An African philosophical dilemma
A leading South African, and therefore, African philosopher, Ramose Magobe wrote in 1999 that he accepted being called an African in protest because the name was imposed on the continent and himself by colonisers and imperialists. Africans did not call themselves Africans. They were called African, and told that they are Africans, and forced to believe it to be so. What Magobe regrets most is that the name came not as a friendly nickname or another moniker but a descriptor that was not necessarily friendly. It was an othering descriptor. It was a metaphor of domination, oppression and exploitation. It may have been a slur. So, when African leaders and philosophers such as Thabo Mbeki compose and recite poems like the “I am an African” speech we can ask ourselves the stubborn question, what are we celebrating? What if African problems are based on the name and identity of the continent that are given or borrowed from conquerors and haters? I hold onto the idea that even if the name was a slur and an insult, we can still own and hold it as ours and weaponise it against those that imposed it on us. This is my optimism, my positivism even. To take the mud, hold it, and throw it back to the thrower, might just be a revolutionary act. So, the African philosophical dilemma is how to be proud and powerful about a name and an identity that is, after all, a colonial and inimical construction. That Africa is not African should, maybe, embarrass us. But, because there is a waste of time and energy in being embarrassed and ashamed, we may just be Africans that know what they are doing and why they are doing that. Just as the enslaved may have their revolutionary starting point as slavery itself, our revolutionary starting point may be our being African, an imposed and a borrowed handle and moniker that has become our inevitable reality.

Africa is not African
It has become so normal, normal as it is true to state that the first African country to be independent from settler colonialism was Ghana in 1957. This is normal and natural truth. Yet, the reality is that the first country in Africa, not exactly an African country, to be freed from colonialism was Sudan. At the time Sudan achieved its independence from Britain, and then from Egypt, it did not consider itself an African country but part of the Arab world. This consideration ignored the presence of the blacks and indigenous people. That problem came to light much more radically when South Sudan was declared independent from North Sudan in 2011. Sudan had an Arabic problem, a colonial problem. This problem was much similar, is much similar, to the problem where in 1652 some white people landed in what is presently called South Africa and called themselves Afrikaners, Africans in English. As such, Africa has an Arab problem. The Arabs who named Africa as Afrika were not African but arrivants, settlers, enslavers and colonisers.

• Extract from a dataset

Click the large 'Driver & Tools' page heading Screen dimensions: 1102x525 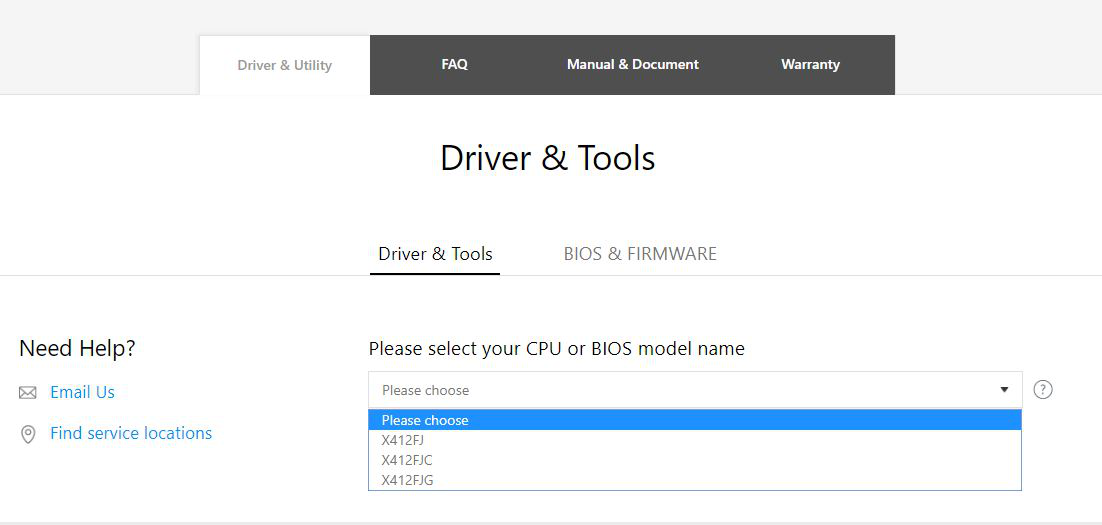click(x=548, y=158)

Recently, Tunisian President, Kais Saied, shocked the thinking world when he made a statement to the effect that Africans, blacks, were invading Tunisia and polluting its culture. Arab culture was, in the view of the president, in danger of being corrupted by the primitive blacks and their dirty wild ways. As such, blacks are foreigners in Tunisia which takes itself to be part of the Arab world. Many stories about the persecution of blacks in Libya have been recorded. So have such stories been recorded of the persecution of black people in Egypt. North Africa has a problem with being African and has a problem with Africans. It is such a problem that questions the assumption that Africa is African, and that Africans are Africans, after all.

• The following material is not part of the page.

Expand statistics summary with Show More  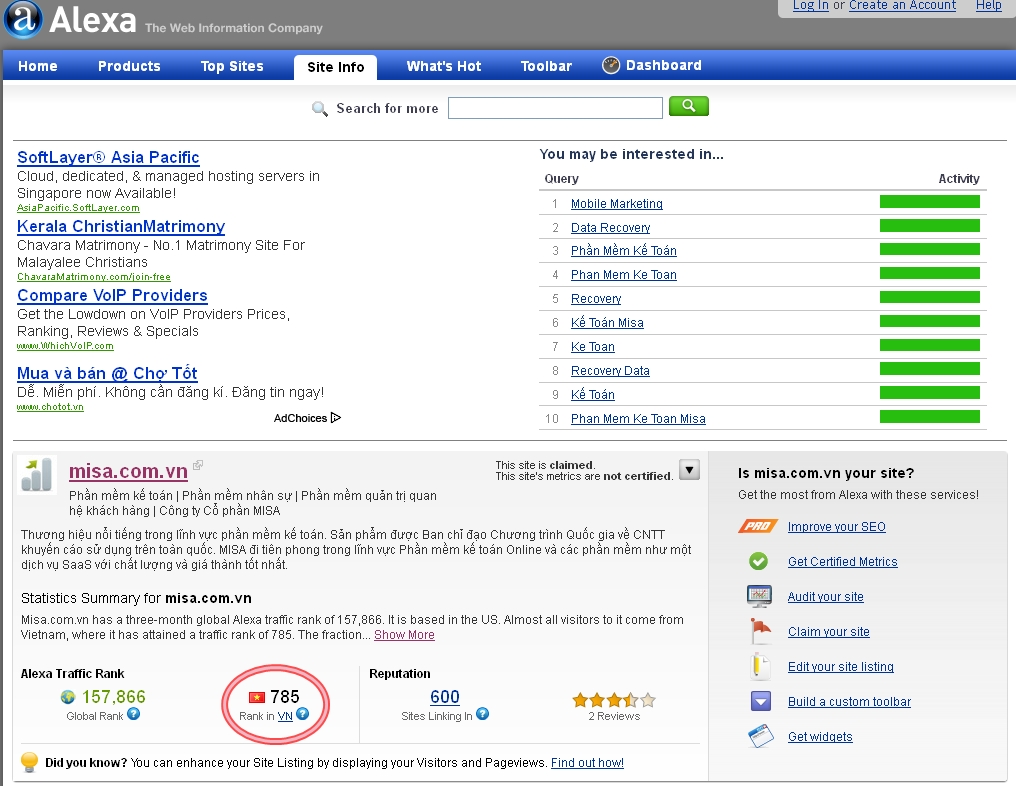coord(404,635)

When Africans boast about their historical and intellectual heritage they speak of Egypt, they speak of Timbuktu in Mali, and other parts. The Pyramids of Egypt are the pride of African civilisation. But North Africans are reluctant about being African and Africa being part of them. In other words what Africans pride themselves of and about is not African, politically. We can appropriate somethings and claim them as ours, but some things might deny and reject our claims. That is how the modern colonial world works. Our being Africa is questionable.

Cetshwayo Zindabazezwe Mabhena writes from the Tshwane University of Technology, in Soshanguve, Pretoria, in South Africa.
This article is a simplified and short version of a Keynote Address given before the Research Seminar of the Department of Management Studies at the TUT on 30 May, 2023. Contacts: [email protected]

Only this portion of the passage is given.